Beijing has already begun ramping up its broad interagency process for managing trade to make sure that American companies receive the extra orders promised under the agreement. In speeches, Chinese officials emphasized that they want to keep commitments to buy imports, although they have publicly glossed over the extent to which the Phase 1 agreement with the United States will divert trade away from other countries.

“Openness has become a trademark of today’s China,” said Han Zheng, a vice premier and one of the seven members of China’s ruling Standing Committee of the Politburo, in a speech at Davos on Tuesday.

Despite the potential loss of business, some American allies like Japan say the greater economic certainty created by the deal is beneficial. Although Japan is likely to lose some export orders to the United States, it nonetheless welcomed the agreement, said Takeshi Niinami, a member of Prime Minister Shinzo Abe’s economic policy council who is also the chief executive and president of Suntory Holdings, a big beverages company.

The trade deal eases tensions between the United States and China and improves political stability and security in East Asia, Mr. Niinami said. It makes it easier for Japan, one of America’s closest allies, to invite President Xi Jinping of China for a possible visit this year, he said.

China has a strong incentive to abide by the agreement. With its economy slowing, Beijing is trying to revive consumer and investor confidence at home by emphasizing that the trade war is over.

The pact will allow the United States to scrutinize its monthly trade figures to see whether the surge in American exports to China has begun. So the Trump administration could restart the trade war with a unilateral imposition of tariffs on Chinese goods if China’s purchases falls short.

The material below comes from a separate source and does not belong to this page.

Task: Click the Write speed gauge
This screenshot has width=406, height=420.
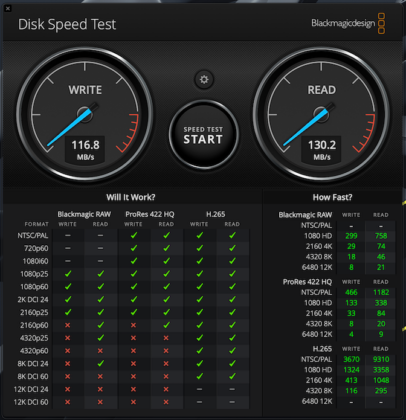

In interviews over the past month, people familiar with Chinese policymaking have made clear that Beijing officials do not want to intervene in the presidential elections in November. Indeed, their hope is that the trade deal will make China less of a political punching bag during the campaign this year.

But if the American trade deficit with China does narrow precipitously this year, Mr. Trump may well cite that as a success — particularly in Rust Belt states where trade has been a particularly potent political issue for several decades. Those regions have also tended to be crucial swing states in recent presidential elections.

Mr. Trump spoke enthusiastically about Mr. Xi in Davos on Tuesday, repeating that he was a good friend.

“He’s for China, I’m for the U.S., but other than that we love each other,” Mr. Trump said.